On 6/23/2020, pt #1 signed the document titled, "Authorization to verbally disclose protected health information to family, other relatives, or friends involved in my care". Pt #1 documented the name of his wife/ex-wife as the person to release information to.
A review of the MR for pt #1 found at no time had the person, who pt #1 requested information to be given to, been notified of his fall or sudden loss of mobility and non-weight bearing status. An interview with pt #1's Ex-wife confirmed, "she could get no information as to why he wasn't discharge on the original discharge date. She could only find out what was happening if she was able to speak with Pt #1. She further indicated that another patient (Pt #2) who had knowledge of pt #1's complaint of pain, had called her to let her know the reason she had not heard from pt #1 was because he had fallen and was injured. Pt #1 was saying he was in pain."
Pt #1's ex-wife confirmed she was not given an opportunity for input into Pt #1's ultimate discharge and was simply notified he was being discharged and could she come get him. She told the staff, no, she could not.
Pt #1 had in fact fallen and fractured his hip likely on 6/27/2020. Documentation identified in the MR indicated an incident in his bathroom resulting in him being on the floor. Pt #1 told his wife/ex-wife he fell in the bathroom and an unidentified staff member told him to get up, he wasn't hurt and he could get up. The tech reported to the Registered Nurse the patient lowered himself to the floor while holding to the sink, wheel chair and wall. The Registered Nurse failed to evaluate pt #1 after the fall and failed to document the physician had been notified that something occurred in the patient's bathroom which caused pt #1 to cry out in pain. Subsequent shifts with Registered Nurses failed to evaluate pt #1 even when he could no longer ambulate without assistant and began using a wheel chair. The discharging physician may not have been aware of pt #1 non-weight bearing status, his pain level, or that he had request to see the physician after his fall.
On the morning of 7/6/2020 an interview with social worker, staff #6, confirmed she had not communicated with the ex-wife because she was the ex-wife and not family. She was unaware pt #1 had signed the document permitting his ex-wife to have his health information.

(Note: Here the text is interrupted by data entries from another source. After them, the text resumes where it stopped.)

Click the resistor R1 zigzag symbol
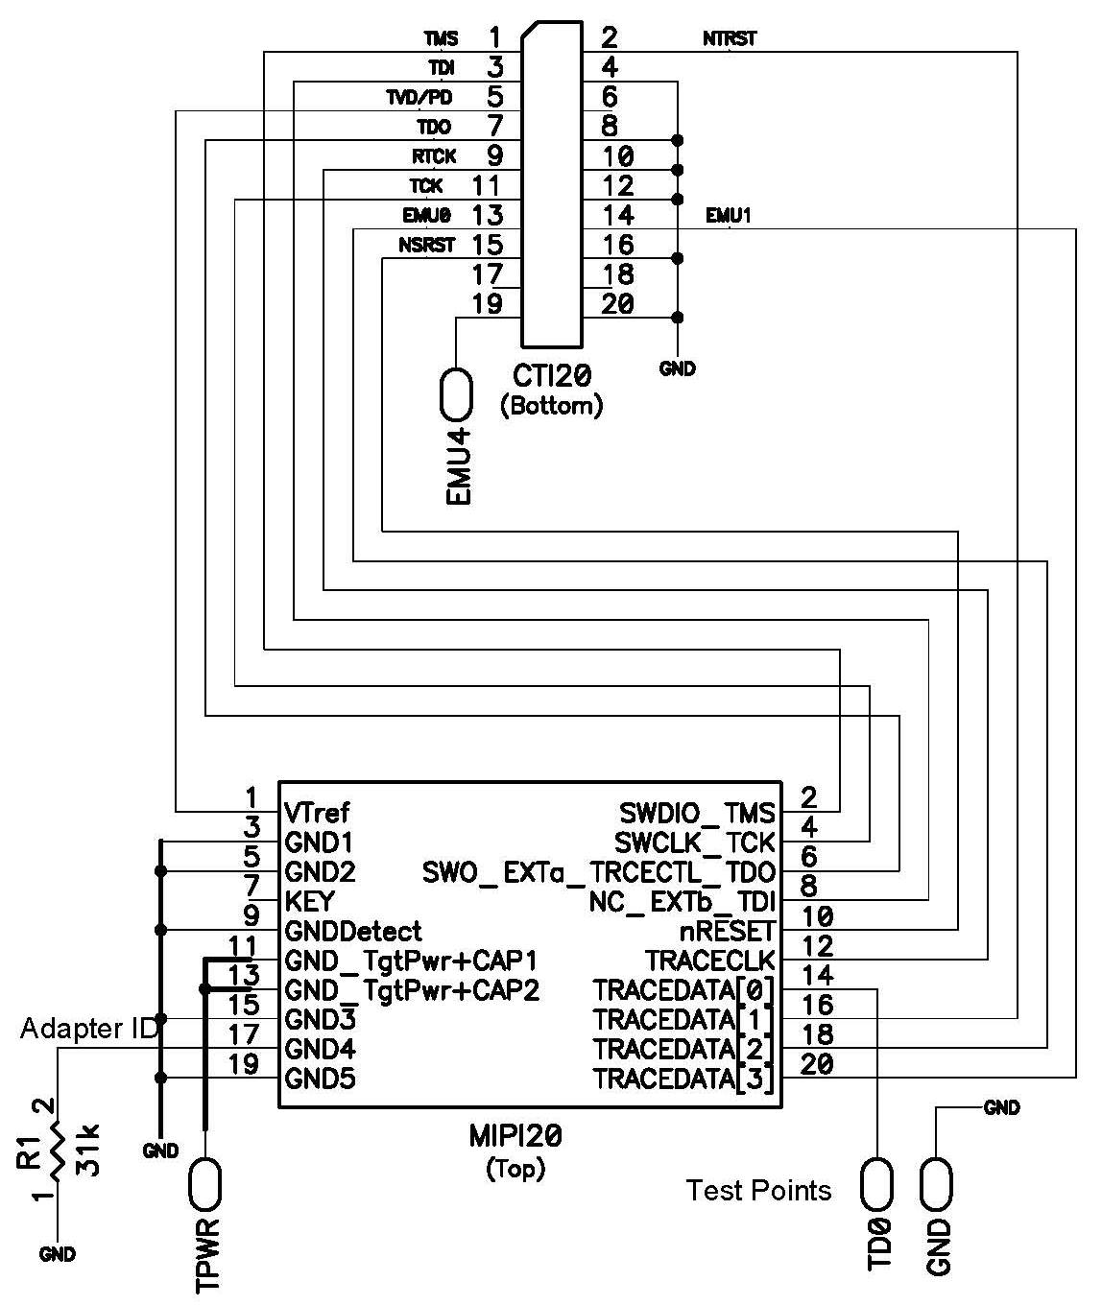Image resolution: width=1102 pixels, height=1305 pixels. (58, 1151)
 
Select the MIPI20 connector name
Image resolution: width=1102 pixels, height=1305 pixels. (515, 1137)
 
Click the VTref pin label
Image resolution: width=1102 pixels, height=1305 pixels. (318, 814)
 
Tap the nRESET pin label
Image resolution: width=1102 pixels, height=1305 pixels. (726, 931)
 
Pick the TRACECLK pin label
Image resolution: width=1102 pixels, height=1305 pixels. (709, 961)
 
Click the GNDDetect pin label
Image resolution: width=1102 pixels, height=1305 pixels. (352, 931)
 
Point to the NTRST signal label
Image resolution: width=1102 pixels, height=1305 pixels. (730, 38)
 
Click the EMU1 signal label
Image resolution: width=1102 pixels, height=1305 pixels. (729, 216)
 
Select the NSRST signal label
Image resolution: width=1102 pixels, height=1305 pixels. (426, 246)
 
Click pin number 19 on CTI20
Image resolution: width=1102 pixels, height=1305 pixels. (489, 304)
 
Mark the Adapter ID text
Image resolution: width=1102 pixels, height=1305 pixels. (88, 1029)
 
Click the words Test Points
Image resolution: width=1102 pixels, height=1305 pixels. (758, 1191)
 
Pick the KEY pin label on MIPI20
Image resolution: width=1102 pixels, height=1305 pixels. (309, 902)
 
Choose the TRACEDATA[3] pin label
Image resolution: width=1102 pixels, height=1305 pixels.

She agreed it would be difficult for the ex-wife to continue the plan or care after pt #1 had been discharge, if she was unaware of the plan.
Pt #1 had been discharge with an undiagnosed acute displaced fracture of the right neck of the trochanter. The staff didn't listen to the complaint of Pt #1. Neither the patient nor the ex-wife had resources to take pt #1 to the Emergency Department after he returned home in pain, and without the ability to weight bear. The Ex-wife called 911 for transport to the local hospital, where x-rays were taken and a formal diagnosis was documented.